It depends on 4 other PRs. There are currently 6 open PRs from the project (I opened 5 of them this morning). 3 PRs are unblocked, 3 are blocked by others.

The most technical one is #4838 on the Frobenius operator. (That's also the oldest PR, and blocking two of the others, among which the comparison isom.)

#### Filippo A. E. Nuccio (Dec 14 2020 at 09:43):

@Johan Commelin What is the state of the art of the proof that $\mathbb{W}(R)$ is the projective limit of truncated Witt vectors on $R$? I read here https://leanprover-community.github.io/mathlib_docs/ring_theory/witt_vector/truncated.html that this will be done in future work, and I was wondering if someone (you and @Rob Lewis ?) is actively working on this.

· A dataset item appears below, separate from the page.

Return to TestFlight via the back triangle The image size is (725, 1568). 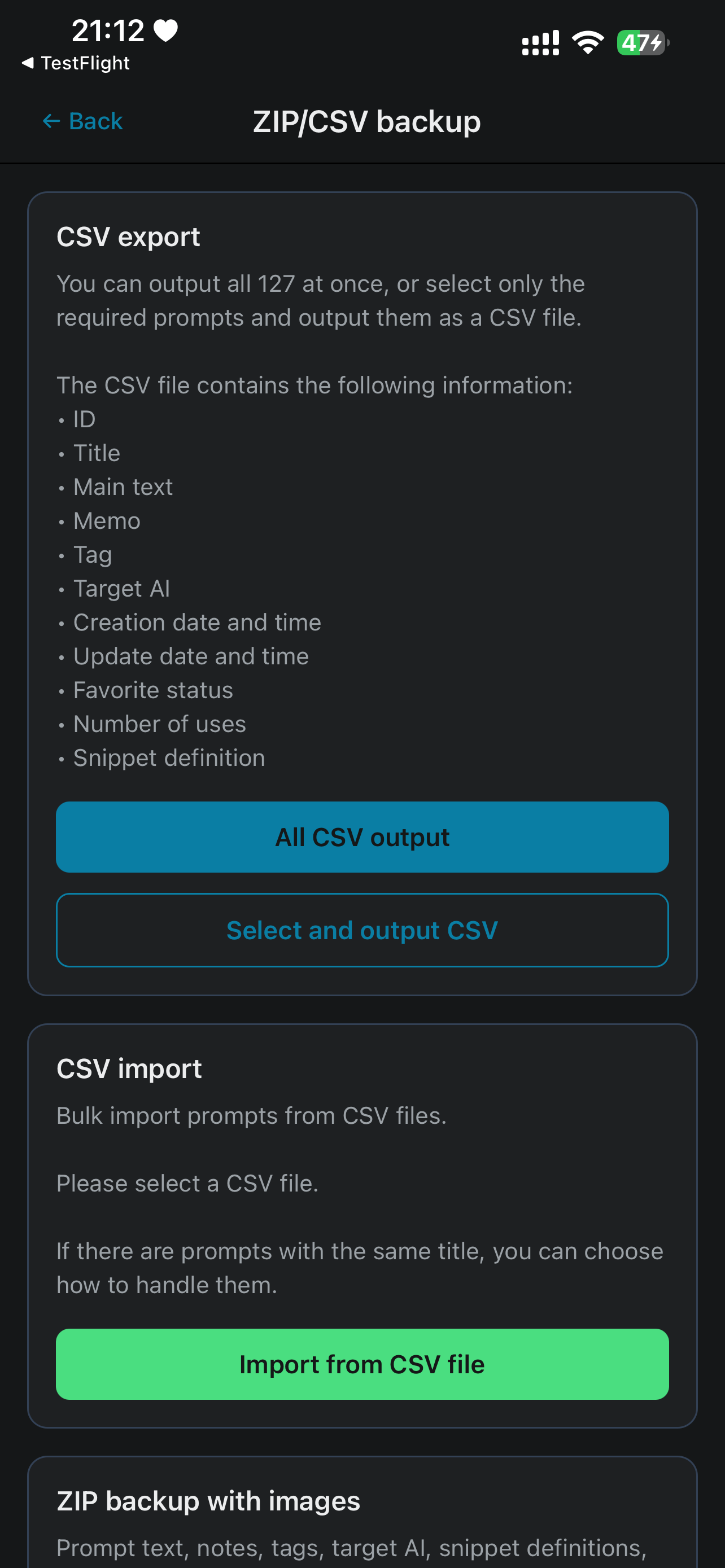click(x=28, y=63)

#### Johan Commelin (Dec 14 2020 at 09:45):

@Filippo A. E. Nuccio there's an open PR

#### Johan Commelin (Dec 14 2020 at 09:45):

it's about 200 of lines (waiting for review, hint) :stuck_out_tongue_wink:

#### Filippo A. E. Nuccio (Dec 14 2020 at 09:47):

Johan Commelin said:

Filippo A. E. Nuccio there's an open PR

Oh great, I'll have a look.

#### Filippo A. E. Nuccio (Dec 14 2020 at 09:51):

Johan Commelin said:

it's about 200 of lines (waiting for review, hint) :stuck_out_tongue_wink:

I guess you are speaking about #5162, right?

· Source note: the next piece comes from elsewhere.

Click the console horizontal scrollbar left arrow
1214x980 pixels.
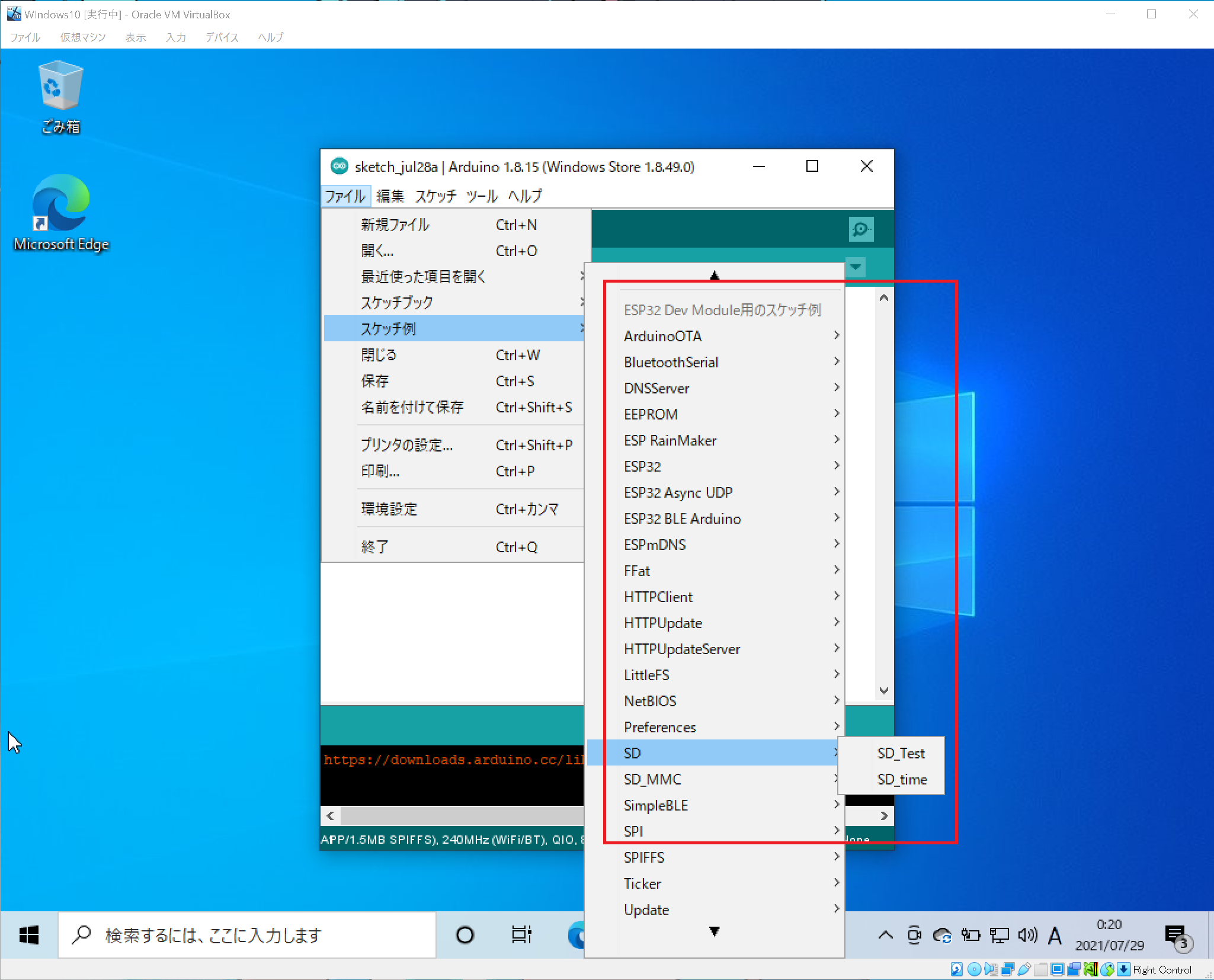click(x=330, y=816)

#### Johan Commelin (Dec 14 2020 at 09:54):

Nope, it's #5163

#### Johan Commelin (Dec 14 2020 at 09:54):

@Filippo A. E. Nuccio and #5164 shows that $\mathbb{W}(\mathbb{F}_p) = \mathbb{Z}_p$.

#### Johan Commelin (Dec 23 2020 at 09:52):

The last Witt PR has been kicked onto the queue! Many thanks to all the reviewers! That certainly improved the code!